Charles Town Map of 1780

During my writing I look at a lot of maps!

Many maps survive from this American Revolution era. Maps of cities, maps of the colonies and the surrounding territory but also maps detailing battles. It is helpful to see how the people at the time marked, tracked and saw their own battles. We make modern maps of such events but it is always going to be clouded, in some manner, by either our own bias or the bias of conflicting sources or the change of terrain in 200 years.

No one alive today actually lived these battles, we can only read about them in the letters and information left behind.

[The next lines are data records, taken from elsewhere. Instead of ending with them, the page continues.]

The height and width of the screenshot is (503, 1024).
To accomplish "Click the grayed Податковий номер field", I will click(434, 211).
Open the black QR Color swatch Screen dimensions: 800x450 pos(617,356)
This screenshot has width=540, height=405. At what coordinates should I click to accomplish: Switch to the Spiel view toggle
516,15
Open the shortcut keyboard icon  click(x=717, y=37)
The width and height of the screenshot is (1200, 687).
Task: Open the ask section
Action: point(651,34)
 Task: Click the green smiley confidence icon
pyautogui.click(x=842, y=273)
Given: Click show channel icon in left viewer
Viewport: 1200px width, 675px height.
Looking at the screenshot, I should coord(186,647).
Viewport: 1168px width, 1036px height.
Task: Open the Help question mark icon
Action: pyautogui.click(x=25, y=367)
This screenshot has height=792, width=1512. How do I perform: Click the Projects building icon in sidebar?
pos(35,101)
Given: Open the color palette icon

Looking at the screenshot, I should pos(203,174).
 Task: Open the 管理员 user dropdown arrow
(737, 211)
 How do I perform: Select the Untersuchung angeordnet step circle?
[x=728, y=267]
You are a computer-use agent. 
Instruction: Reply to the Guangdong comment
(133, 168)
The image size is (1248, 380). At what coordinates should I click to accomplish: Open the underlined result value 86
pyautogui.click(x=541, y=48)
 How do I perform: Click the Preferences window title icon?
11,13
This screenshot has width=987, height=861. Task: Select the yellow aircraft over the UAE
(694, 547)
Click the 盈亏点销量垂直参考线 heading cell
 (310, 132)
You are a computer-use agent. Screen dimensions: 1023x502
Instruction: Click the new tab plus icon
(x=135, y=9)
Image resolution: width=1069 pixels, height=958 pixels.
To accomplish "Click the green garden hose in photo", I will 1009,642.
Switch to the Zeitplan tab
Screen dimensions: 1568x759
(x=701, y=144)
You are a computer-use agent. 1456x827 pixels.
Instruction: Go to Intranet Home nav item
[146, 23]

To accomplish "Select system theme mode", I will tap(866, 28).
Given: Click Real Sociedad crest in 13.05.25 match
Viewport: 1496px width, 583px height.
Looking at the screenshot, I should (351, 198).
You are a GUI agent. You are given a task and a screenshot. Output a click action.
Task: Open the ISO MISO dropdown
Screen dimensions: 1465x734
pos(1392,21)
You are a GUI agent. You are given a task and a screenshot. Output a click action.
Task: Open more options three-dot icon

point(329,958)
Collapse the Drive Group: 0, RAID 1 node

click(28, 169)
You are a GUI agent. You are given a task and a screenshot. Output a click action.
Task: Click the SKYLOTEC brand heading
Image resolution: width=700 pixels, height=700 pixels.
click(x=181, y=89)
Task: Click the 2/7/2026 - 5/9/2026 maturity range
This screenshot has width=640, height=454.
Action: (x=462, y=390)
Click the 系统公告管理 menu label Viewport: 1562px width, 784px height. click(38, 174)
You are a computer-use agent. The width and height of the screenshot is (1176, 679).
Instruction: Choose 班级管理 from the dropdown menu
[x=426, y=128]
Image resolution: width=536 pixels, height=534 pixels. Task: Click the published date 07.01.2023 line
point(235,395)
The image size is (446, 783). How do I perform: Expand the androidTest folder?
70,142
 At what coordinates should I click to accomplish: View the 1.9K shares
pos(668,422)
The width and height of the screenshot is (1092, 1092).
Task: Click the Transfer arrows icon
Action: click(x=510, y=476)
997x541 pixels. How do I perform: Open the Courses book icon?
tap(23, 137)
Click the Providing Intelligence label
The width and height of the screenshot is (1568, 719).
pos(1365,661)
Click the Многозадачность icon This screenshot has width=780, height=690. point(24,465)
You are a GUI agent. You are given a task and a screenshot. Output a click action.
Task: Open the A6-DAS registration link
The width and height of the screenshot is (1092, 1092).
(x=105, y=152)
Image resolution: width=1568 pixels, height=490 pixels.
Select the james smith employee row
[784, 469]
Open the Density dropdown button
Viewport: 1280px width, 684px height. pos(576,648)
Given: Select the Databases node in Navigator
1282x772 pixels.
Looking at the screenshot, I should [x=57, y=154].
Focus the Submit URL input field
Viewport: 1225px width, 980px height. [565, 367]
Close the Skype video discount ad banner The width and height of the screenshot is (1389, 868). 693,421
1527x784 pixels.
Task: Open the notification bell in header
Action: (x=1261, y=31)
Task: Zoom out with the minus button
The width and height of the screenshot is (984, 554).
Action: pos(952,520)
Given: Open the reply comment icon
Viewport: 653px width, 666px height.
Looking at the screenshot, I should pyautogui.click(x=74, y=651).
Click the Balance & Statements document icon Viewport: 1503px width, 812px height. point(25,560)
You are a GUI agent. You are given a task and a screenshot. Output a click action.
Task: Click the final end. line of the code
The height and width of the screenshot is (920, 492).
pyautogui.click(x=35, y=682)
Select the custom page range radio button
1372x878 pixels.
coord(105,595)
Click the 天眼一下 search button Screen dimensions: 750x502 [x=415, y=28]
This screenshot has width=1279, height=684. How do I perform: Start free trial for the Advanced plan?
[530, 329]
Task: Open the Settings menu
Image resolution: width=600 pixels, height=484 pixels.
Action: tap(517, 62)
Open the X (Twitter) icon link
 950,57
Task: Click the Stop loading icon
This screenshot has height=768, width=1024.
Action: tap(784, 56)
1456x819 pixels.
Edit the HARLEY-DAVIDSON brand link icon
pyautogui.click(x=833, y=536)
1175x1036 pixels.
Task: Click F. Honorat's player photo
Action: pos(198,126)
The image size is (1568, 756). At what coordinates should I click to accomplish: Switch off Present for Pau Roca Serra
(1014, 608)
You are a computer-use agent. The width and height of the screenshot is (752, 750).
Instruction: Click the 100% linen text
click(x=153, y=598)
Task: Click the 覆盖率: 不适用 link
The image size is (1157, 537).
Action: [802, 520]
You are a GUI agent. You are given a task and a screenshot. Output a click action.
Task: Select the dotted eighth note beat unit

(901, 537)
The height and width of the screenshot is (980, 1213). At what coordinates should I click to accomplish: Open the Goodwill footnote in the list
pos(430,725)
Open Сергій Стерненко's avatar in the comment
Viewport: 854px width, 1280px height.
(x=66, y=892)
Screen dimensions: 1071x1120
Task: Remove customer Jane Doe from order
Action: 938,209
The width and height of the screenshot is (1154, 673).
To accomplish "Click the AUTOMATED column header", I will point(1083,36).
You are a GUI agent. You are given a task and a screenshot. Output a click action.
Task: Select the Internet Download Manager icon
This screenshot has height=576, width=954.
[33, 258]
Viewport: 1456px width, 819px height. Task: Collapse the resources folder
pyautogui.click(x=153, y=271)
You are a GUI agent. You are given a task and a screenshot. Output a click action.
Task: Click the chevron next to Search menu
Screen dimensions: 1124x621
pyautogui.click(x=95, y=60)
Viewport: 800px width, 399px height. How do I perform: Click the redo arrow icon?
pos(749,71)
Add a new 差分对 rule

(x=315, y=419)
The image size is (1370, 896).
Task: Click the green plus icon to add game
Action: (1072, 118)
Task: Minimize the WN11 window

Primary source maps can be useful in a variety of ways. They may not show you all the movements of a battle - which side appeared when or timeline - but they can give you a view into the minds of the period. What did map makers during war find important? What was the style of showing different aspects of a city, of land, of enemy combatants?

You can see, in this first map, siege lines are noted in red outside of the city as well as ships in the harbor. A lot of detail is given to the land and water around Charles Town itself so you can almost miss these aspects of war within the map.

From this expanded view it can be difficult to see some of the details of the siege. However, when you look in closer, considerably more detail appears!

Below I have a close up of the city of Charles Town itself within this map.

Now we can see the detail of the city streets, the boom chain across the Cooper River, the names of docks and even of ships. The red lines of British siege and Continental headquarters are all apparent. We have street names, thicker lines to show where the defensive walls were in place. The portions in red pop out as clearly noting 'battle' aspects new to the city and terrain.

This detail is invaluable for a writer. I can use this map to make a reader feel that intimacy of the specific name of a dock or where the headquarters lay in relation to the first parallel. It is small details that make a scene more real. Maps, such as this one, give me that window into a world I cannot experience in person because it is part of the past. Maps like this one can give a story more life.